Tampilnya Yesus di panggung sejarah dengan ajaran-ajaranNya yang baru juga menimbulkan pro dan kontra di kalangan orang-orang Yahudi.

“Barangsiapa menampar pipimu yang satu, berikanlah juga kepadanya pipimu yang lain, dan barangsiapa yang mengambil jubahmu, biarkan juga ia mengambil bajumu. Berilah kepada setiap orang yang meminta kepadamu; dan janganlah meminta kembali kepada orang yang mengambil kepunyaanmu. Dan sebagaimana kamu kehendaki supaya orang perbuat kepadamu, perbuatlah juga demikian kepada mereka. Dan jikalau kamu mengasihi orang yang mengasihi kamu, apakah jasamu? Karena orang-orang berdosapun mengasihi juga orang-orang yang mengasihi mereka. Sebab jikalau kamu berbuat baik kepada orang yang berbuat baik kepada kamu, apakah jasamu? Orang-orang berdosapun berbuat demikian (Lukas 6:29-33).

Nilai-nilai lama, ajaran-ajaran yang lama, seperti mata ganti mata, gigi ganti gigi, justru ditentang oleh Yesus.
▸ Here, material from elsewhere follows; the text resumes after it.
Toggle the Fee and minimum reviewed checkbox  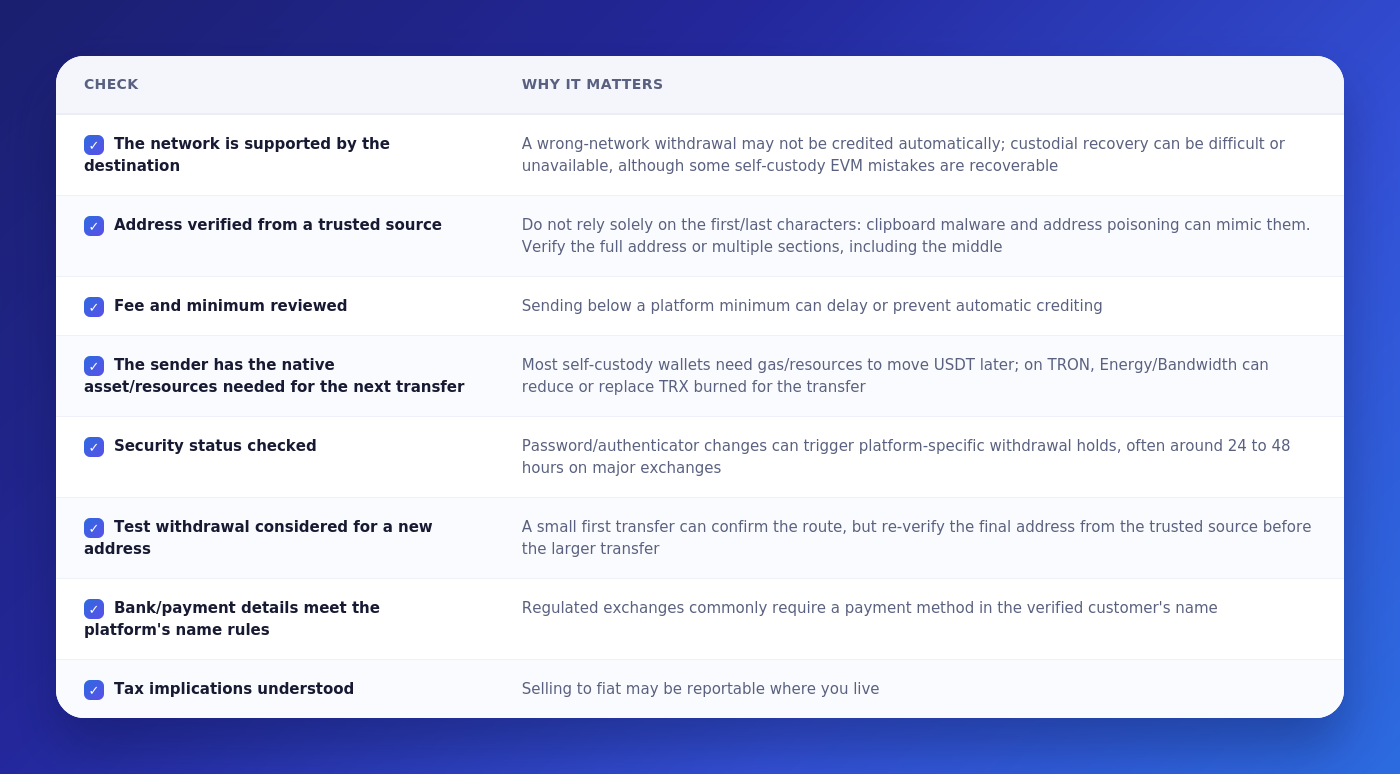94,307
Yesus malah mengajarkan bagaimana  mengasihi sesama seperti dirinya sendiri, bahkan musuh sekalipun mesti diampuni.

Yesus juga melarang keras adanya perceraian dalam pernikahan. Sementara orang-orang Yahudi lebih memilih untuk menceriakan istri mereka dengan alasan yang tidak mendasar dan bahkan alasan yang dicari-cari.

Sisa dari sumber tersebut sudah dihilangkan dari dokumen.